The stakes are too low. An author’s characters are her babies, so I understand the desire to not be mean to them. However, playing it safe does not make for good story-telling. Neither does it help your readers build an attachment to your babies. Writers need to be relentlessly awful to their characters. Readers bond with characters as they suffer. One of the books I ditched had dual protagonists. Other than the inciting incidents for each that set up the book, nothing upsetting happened to either of them for about 200 pages. I kid you not, I read chapter after chapter, and the only thing of significance that happened to either of them was they managed to get jobs. They weren’t even interesting jobs, nor was there any conflict in obtaining the employment. The two protagonists didn’t even meet until page 176. You know who else I hadn’t met after 200 pages? The antagonist. Or if I did, he was so mildly antagonizing I missed his entrance.

Whiny heroes are like toddlers

Whiny, selfish heroes. I just finished up a series of posts on the mythic hero. Traditional heroes generally aren’t allowed to be either of the adjectives I just listed, with good reason. It doesn’t endear him or her to your readers. I would suggest they’re not a good look on an antihero, either. Most of us can get behind a rough around the edges antihero who breaks the rules so long as the ends justify the means. No one likes a whiner, though. It reduces your hero or heroine to a petulant toddler. If your whole cast of characters is this self-centered, you’re essentially asking your reader to baby-sit.

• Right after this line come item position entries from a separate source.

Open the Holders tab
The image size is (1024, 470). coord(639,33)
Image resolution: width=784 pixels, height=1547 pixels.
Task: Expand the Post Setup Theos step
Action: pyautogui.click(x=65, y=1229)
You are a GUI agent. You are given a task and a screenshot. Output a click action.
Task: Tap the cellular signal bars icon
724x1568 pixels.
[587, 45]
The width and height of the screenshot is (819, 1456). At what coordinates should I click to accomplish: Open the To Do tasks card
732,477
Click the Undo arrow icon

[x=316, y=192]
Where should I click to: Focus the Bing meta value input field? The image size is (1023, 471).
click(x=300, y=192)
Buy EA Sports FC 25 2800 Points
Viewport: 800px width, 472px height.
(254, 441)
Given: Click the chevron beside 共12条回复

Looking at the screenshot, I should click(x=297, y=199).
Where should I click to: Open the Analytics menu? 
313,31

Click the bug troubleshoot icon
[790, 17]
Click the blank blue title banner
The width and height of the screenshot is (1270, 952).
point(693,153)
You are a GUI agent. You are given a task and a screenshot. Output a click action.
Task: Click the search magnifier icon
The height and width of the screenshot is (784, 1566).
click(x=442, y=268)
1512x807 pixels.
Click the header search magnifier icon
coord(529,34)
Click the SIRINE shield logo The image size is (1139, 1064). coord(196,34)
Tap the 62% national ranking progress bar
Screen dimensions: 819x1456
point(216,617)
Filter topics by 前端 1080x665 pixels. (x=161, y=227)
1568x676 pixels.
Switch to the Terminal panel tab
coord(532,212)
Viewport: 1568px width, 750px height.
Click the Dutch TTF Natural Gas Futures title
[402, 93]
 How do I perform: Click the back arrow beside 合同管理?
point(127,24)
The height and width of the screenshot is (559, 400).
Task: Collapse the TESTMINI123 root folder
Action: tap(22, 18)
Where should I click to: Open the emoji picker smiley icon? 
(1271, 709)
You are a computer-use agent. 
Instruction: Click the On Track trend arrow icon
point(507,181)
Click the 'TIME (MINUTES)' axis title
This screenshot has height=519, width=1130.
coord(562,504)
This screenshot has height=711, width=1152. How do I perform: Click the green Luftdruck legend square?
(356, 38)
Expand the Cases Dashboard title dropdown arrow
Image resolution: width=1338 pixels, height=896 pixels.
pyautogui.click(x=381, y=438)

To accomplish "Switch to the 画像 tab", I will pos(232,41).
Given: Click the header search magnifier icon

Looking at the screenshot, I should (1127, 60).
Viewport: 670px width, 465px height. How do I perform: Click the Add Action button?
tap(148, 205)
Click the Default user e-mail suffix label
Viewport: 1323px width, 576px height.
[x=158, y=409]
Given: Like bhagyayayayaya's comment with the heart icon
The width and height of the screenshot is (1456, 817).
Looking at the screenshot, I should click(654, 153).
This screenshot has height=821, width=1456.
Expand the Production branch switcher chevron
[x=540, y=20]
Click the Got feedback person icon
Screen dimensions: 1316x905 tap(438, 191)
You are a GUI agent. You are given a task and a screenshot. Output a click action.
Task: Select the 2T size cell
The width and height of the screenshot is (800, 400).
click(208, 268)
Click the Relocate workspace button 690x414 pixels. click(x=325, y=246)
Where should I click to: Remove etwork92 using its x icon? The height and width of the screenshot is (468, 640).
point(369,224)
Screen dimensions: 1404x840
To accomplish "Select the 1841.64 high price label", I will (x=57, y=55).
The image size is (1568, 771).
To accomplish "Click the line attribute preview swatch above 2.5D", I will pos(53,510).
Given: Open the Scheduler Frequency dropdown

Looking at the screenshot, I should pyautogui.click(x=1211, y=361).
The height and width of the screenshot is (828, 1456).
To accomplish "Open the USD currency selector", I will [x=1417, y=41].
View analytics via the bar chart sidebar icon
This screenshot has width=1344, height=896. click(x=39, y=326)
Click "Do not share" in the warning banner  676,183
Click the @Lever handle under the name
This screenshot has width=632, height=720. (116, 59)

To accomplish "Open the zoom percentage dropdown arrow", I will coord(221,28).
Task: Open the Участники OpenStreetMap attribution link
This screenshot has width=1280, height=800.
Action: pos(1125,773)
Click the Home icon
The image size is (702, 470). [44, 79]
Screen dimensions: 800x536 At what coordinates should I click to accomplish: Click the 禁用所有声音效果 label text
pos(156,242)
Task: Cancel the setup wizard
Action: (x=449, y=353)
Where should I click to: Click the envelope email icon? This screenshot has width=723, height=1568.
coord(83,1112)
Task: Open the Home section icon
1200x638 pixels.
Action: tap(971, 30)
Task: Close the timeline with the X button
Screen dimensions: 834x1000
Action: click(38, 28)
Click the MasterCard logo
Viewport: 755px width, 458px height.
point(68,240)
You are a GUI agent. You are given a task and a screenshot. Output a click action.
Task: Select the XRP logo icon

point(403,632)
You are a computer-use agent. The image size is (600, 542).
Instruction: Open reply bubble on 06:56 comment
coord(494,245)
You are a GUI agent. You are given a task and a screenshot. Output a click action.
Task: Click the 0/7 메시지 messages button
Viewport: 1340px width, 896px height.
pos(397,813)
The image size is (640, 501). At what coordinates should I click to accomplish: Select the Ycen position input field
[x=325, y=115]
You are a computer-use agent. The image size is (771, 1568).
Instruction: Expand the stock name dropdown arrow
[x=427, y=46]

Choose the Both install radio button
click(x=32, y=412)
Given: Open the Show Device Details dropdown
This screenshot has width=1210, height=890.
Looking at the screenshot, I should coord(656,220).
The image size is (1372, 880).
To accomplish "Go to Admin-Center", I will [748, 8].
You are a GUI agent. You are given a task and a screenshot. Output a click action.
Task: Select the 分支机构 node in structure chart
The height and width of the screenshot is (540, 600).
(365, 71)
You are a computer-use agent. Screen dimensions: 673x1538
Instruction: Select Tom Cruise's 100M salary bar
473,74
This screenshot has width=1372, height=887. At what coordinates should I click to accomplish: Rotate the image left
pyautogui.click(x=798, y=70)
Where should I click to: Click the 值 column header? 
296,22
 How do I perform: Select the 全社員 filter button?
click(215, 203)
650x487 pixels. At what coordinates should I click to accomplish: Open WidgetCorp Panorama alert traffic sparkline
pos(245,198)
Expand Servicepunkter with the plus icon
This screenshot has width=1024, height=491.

Michael Bay Presents Explosions

No motivation/unclear motivation/unbelievable motivation. Why did your heroine just blow up that building? “Because it was cool,” is only a motivation if you’re Michael Bay. As an author, you need to know why your characters take the actions they do and say the things they say. What drives your hero? What is your heroine’s deepest yearning? What wound haunts your villain to make her so awful? If you don’t know, your reader sure won’t. If the plot isn’t driven by clear and believable motivation, how can the audience get lost in the world you are creating? It can’t. Readers won’t buy what you’re selling if they have to stop and start the reading process too often to try to puzzle things out.